Phenol biodegradation by bacterial cultures encapsulated in 3D microfiltration-membrane capsules.

The aim of the study was to evaluate the performance of batch and semi-continuous treatment systems for phenol degradation using a consortium of bacterial cultures that were encapsulated using the 'Small Bioreactor Platform' (SBP) encapsulation method. The maximal phenol biodegradation rate was 22 and 48 mg/L/h at an initial phenol concentration of 100 and 1000 mg/L in the batch and semi-continuous bioreactors, respectively. The initial phenol concentration played an important role in the degradation efficiency rates. The batch bioreactor results could be described by the Haldane model, where the degradation rate decreased under low as well as under very high initial phenol concentrations. Concentration equalization between the two sides of the SBP capsule's membrane occurred after 80 min. The microfiltration membrane is perforated with holes that have an average diameter of 0.2-0.7 µm. It is therefore suggested that the capsule's membrane is more permeable compared to other polymeric matrixes used for bacterial encapsulation (such as alginate). This study shows that the encapsulation of phenol degraders within microfiltration-membrane capsules which create a confined environment has a potential for enhancing phenol removal in phenol-rich wastewaters.

Lanthanum-modified bentonite: potential for efficient removal of phosphates from fishpond effluents.

Adsorption has been suggested as an effective method for removing phosphates from agricultural wastewater effluents that contain relatively high phosphate concentrations. The present study focused on the use of a bentonite-lanthanum clay (Phoslock®) for reducing the dissolved phosphate concentration in fishpond effluents. Batch experiments with synthetic phosphate-spiked solutions and with fishpond effluents were performed in order to determine adsorption equilibrium isotherms and kinetics as well as to determine the efficiency of Phoslock® in removing phosphate from these solutions. In the synthetic phosphate-spiked solution, the mean maximum phosphate adsorption capacity was 92 mg Phoslock®/mg phosphate removal. A ratio of 50, 100, and 200 mg Phoslock®/mg phosphate removal was found for complete phosphate removal from the fishpond effluents, where higher doses of Phoslock® led to a faster removal rate (94% removal within the first 150 min). These results show that bentonite-lanthanum clay can be employed for designing a treatment process for efficient phosphate removal from fishpond effluents.

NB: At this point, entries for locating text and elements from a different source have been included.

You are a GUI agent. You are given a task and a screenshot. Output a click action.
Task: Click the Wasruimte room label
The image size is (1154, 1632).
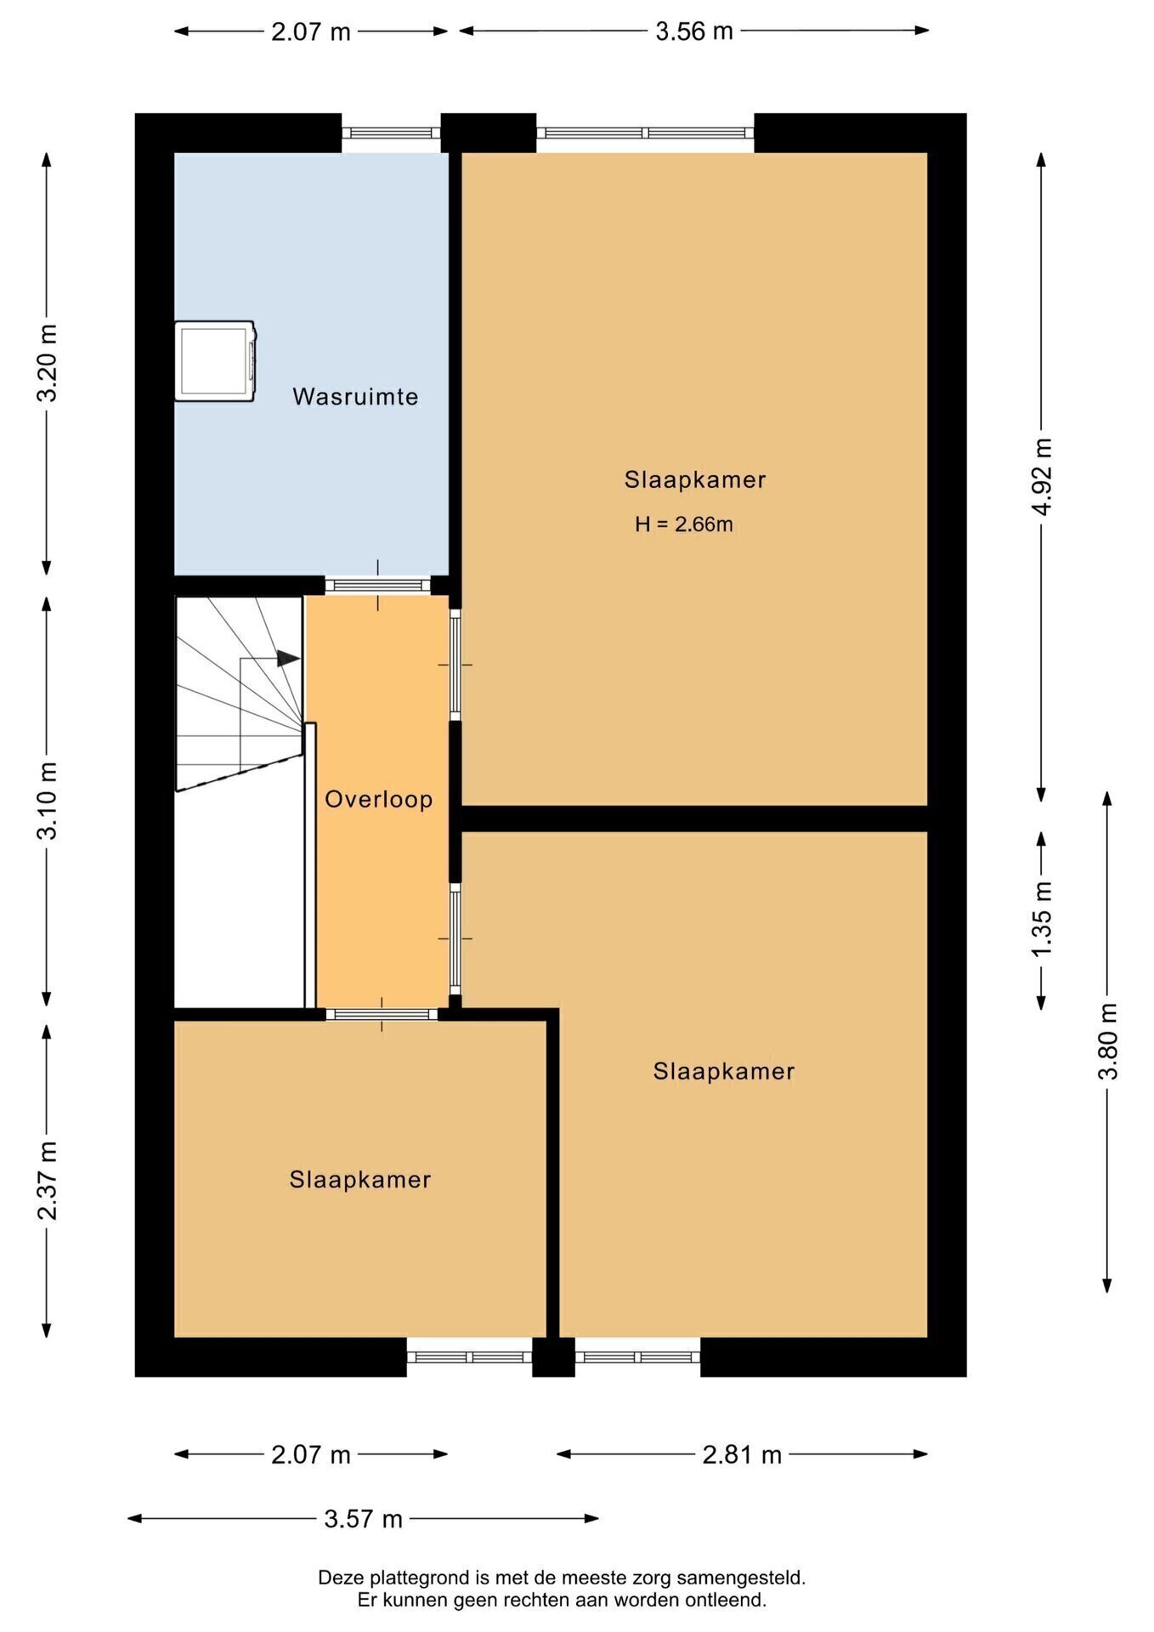pos(355,397)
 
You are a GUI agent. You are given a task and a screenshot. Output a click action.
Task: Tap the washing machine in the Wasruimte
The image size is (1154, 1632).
pos(215,360)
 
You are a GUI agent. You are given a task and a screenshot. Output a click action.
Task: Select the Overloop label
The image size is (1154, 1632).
pos(379,800)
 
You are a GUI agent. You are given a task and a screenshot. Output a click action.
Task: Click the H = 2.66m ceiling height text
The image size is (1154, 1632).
pos(684,524)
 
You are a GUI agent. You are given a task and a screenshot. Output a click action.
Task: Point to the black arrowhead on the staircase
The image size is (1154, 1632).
pos(288,659)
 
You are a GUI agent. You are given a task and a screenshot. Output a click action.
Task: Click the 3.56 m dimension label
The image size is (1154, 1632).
pos(694,31)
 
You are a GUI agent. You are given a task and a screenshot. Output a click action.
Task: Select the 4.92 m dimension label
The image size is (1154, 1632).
pos(1043,476)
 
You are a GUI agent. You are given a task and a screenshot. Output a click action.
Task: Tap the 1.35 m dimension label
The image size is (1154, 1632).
pos(1043,919)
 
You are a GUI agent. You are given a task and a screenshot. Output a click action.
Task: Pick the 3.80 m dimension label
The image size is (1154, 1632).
pos(1108,1041)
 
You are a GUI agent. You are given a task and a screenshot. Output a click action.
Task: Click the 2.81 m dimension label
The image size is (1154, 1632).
pos(742,1455)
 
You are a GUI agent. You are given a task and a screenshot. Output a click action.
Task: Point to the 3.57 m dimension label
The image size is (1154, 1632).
pos(363,1519)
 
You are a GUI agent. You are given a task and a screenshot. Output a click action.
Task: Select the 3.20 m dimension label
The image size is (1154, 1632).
pos(48,363)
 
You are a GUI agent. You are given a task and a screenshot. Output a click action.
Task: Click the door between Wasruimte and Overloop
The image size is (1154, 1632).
pos(378,585)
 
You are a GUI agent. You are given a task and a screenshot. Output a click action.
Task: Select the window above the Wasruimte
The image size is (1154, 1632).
pos(392,133)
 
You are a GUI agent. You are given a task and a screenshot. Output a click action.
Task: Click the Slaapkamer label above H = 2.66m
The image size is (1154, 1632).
pos(695,480)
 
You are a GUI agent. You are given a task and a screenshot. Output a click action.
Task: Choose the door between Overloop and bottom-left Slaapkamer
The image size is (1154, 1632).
pos(382,1014)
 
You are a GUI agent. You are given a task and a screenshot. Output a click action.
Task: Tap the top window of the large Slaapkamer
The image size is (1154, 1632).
pos(645,133)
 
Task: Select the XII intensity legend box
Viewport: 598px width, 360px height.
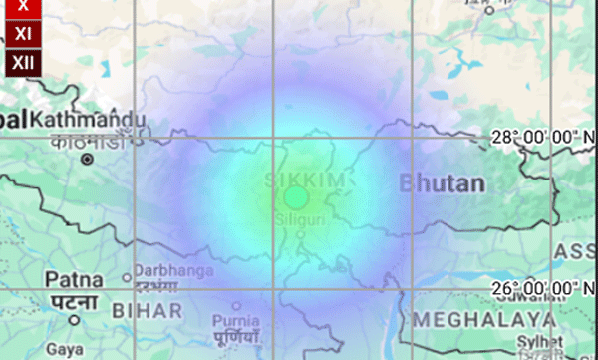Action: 23,64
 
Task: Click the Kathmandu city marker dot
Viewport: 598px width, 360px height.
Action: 88,159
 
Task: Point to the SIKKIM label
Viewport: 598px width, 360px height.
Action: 294,180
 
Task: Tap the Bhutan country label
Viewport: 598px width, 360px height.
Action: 442,183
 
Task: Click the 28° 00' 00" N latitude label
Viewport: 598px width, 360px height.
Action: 544,138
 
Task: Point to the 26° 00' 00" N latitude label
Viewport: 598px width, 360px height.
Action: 544,288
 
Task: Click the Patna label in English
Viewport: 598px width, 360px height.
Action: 71,280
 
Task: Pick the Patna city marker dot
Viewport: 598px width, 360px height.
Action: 74,320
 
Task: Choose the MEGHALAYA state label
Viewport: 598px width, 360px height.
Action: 484,319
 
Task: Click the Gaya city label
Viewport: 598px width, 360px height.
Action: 66,350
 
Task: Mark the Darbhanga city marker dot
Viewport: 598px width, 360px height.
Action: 127,278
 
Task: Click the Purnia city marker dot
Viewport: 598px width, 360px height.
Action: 236,306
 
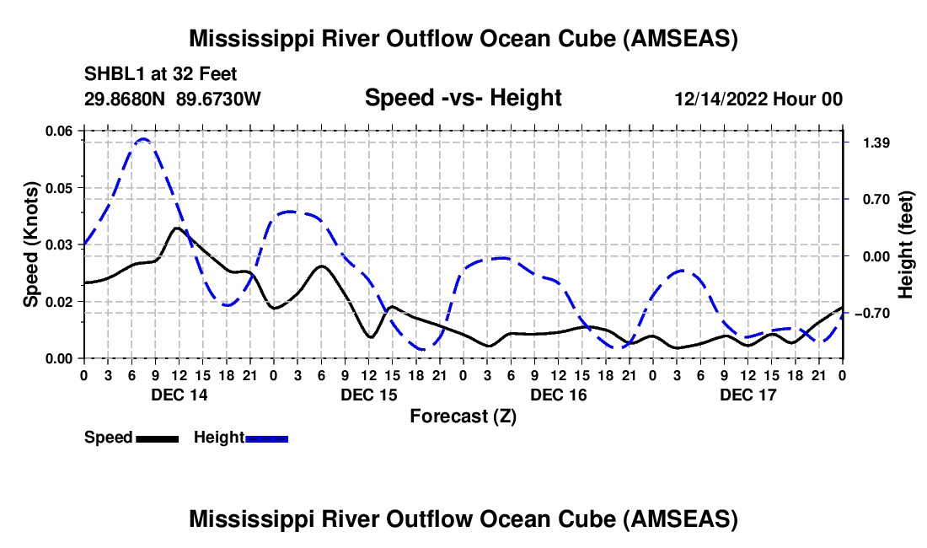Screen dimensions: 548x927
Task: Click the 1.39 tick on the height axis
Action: pos(871,142)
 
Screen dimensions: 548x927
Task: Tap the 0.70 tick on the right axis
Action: pos(871,200)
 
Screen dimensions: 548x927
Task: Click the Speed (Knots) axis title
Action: pos(31,244)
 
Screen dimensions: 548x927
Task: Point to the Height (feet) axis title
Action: pos(906,244)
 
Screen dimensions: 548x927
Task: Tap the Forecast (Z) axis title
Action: pos(463,416)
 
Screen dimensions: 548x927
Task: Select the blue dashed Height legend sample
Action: pos(266,438)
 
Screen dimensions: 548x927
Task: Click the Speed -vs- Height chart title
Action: pos(463,98)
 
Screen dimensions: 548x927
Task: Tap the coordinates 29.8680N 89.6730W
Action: pos(173,99)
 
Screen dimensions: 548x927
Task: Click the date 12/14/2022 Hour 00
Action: pos(758,99)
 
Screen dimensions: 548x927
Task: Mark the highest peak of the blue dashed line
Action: pos(143,139)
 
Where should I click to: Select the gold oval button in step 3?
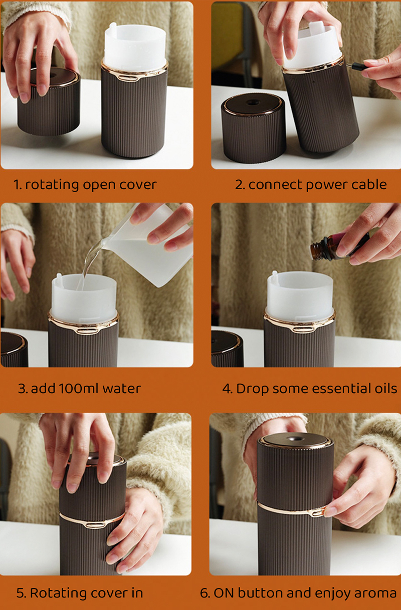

Encapsulated Pseudomonas putida for phenol biodegradation: Use of a structural membrane for construction of a well-organized confined particle.

Phenols are toxic byproducts from a wide range of industry sectors. If not treated, they form effluents that are very hazardous to the environment. This study presents the use of a Pseudomonas putida F1 culture encapsulated within a confined environment particle as an efficient technique for phenol biodegradation. The innovative encapsulation technique method, named the "Small Bioreactor Platform" (SBP) technology, enables the use of a microfiltration membrane constructed as a physical barrier for creating a confined environment for the encapsulated culture. The phenol biodegradation rate of the encapsulated culture was compared to its suspended state in order to evaluate the effectiveness of the encapsulation technique for phenol biodegradation. A maximal phenol biodegradation rate (q) of 2.12/d was exhibited by encapsulated P. putida at an initial phenol concentration of 100 mg/L. The biodegradation rate decreased significantly at lower and higher initial phenol concentrations of 50 and up to 3000 mg/L, reaching a rate of 0.1018/d. The results also indicate similar and up to double the degradation rate between the two bacterial states (encapsulated vs. suspended). High resolution scanning electron microscopy images of the SBP capsule's membrane morphology demonstrated a highly porous microfiltration membrane. These results, together with the long-term activity of the SBP capsules and verification that the culture remains pure after 60 days using 16S rRNA gene phylogenetic affiliation tests, provide evidence for a successful application of this new encapsulation technique for bioaugmentation of selected microbial cultures in water treatment processes.